Rates – waking up to inflation
The past two weeks have seen a strong re-price in rates, with US Treasuries up 25bp to almost 1.55% at the highs (some tightening brought it back just below 1.5% in recent days). The move follows more concerns about energy shortages and some hawkish Fed headlines. In fact, inflation breakevens barely budged, suggesting markets are re-pricing tighter policy amid recent increases in inflation. The next pivot for the market is this Friday’s NFP, as Powell explicitly linked policy steps to the health of labour markets. A good NFP print will be a green light for a November taper. With long-end yields 1% Fed inflation forecasts, we think a full taper by mid 2022 is not fully priced, and global rates have more room to widen in the coming months. The Fed is gradually recognizing current inflation trends are not that temporary, as we suggested in May. Other global central banks continue to turn more hawkish too. After Norway, BOE and BCB last week, this week Czech CNB hiked 75bp, Mexico’s Banxico hiked 25bp, and Colombia’s Banrep started the cycle.

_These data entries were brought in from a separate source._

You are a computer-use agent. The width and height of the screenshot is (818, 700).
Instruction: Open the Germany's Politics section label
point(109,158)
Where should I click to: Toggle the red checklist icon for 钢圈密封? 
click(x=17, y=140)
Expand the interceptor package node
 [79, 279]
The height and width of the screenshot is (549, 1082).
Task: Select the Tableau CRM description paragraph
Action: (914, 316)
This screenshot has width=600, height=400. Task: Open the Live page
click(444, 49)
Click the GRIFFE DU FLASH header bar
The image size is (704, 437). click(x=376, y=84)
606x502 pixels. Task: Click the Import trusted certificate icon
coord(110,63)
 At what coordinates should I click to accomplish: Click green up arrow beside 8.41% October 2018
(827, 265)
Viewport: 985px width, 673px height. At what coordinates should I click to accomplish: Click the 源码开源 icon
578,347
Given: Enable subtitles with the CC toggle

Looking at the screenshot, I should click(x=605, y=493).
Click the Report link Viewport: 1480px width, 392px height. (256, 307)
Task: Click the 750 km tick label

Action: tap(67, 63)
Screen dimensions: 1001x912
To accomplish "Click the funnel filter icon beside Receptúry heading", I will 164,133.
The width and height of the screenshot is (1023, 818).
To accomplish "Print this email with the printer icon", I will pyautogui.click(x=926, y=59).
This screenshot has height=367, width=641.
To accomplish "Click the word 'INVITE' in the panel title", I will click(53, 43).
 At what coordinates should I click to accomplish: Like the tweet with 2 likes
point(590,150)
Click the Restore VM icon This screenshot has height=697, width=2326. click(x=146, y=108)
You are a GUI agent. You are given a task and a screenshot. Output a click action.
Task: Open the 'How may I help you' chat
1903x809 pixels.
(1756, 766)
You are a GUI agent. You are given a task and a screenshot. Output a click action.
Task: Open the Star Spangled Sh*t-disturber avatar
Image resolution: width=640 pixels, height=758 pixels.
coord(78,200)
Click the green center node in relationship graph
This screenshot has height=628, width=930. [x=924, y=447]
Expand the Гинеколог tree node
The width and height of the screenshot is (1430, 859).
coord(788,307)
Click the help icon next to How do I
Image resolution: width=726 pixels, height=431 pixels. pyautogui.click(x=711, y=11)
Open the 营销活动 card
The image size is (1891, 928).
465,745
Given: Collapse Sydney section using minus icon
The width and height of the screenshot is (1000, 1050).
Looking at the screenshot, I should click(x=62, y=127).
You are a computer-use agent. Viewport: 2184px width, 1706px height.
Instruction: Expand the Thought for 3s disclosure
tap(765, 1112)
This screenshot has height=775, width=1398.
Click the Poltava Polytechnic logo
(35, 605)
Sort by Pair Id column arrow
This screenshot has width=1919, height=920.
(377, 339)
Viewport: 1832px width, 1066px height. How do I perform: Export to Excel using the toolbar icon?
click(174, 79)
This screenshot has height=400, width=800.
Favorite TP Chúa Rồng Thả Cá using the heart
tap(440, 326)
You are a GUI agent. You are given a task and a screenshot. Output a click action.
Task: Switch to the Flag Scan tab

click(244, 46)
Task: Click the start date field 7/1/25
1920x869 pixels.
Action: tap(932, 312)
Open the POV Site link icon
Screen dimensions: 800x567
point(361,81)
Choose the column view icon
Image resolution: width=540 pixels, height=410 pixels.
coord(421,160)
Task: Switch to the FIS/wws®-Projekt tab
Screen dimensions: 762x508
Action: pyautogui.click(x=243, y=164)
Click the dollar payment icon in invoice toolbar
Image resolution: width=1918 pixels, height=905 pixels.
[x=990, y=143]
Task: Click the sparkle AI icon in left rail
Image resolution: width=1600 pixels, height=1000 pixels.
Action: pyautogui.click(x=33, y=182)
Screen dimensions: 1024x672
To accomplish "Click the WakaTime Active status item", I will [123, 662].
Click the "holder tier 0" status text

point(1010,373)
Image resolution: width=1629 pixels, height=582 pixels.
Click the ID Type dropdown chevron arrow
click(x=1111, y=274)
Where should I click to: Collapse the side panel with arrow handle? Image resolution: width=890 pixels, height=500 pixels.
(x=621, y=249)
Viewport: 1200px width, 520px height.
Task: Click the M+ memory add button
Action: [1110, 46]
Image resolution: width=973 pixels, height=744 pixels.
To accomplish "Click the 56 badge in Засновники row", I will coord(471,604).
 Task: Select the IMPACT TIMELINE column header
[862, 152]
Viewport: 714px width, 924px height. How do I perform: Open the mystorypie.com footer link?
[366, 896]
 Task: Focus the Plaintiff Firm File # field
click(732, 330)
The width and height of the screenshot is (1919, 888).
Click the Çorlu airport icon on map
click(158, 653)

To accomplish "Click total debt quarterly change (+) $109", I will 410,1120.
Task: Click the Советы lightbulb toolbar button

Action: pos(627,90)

Markets – rotation continues
Wider rates are causing some volatility in markets. Similarly to what happened in February, when rates selloff accelerate credit and equities start suffering. In the week ending September 24th, for example, emerging market bonds-tracking ETFs suffered $600mn of outflow, the largest print of the past six months. With the exception of China, outflows from equity indexes and high yield credit have been more muted. The moves in asset prices have also been shallow. The cost of buying protection on high yield credit indexes in Europe and US widened 20-30bp, but is still 75-100bp lower than one year ago, with levels close to the 5y low. US equities are 5% off the highs but still 15% up on the year. Equity and rates vol blipped higher but are still in the low part of the 5y range. Overall, the adjustment in rates have been quick but small, which was not enough to make levels interesting in expensive risk markets. Positioning data do not show a marked reduction in risk, but mostly rotation from central bank assets (such as rates and IG credit) into inflation assets (such as value equities and commodities). Investors seem undecided between a reflation and a stagflation scenario. Rates selloff in both scenarios but risk does well in the former but not in the latter. NFP this week and developments on the supply chains will be key for market to pick between the two.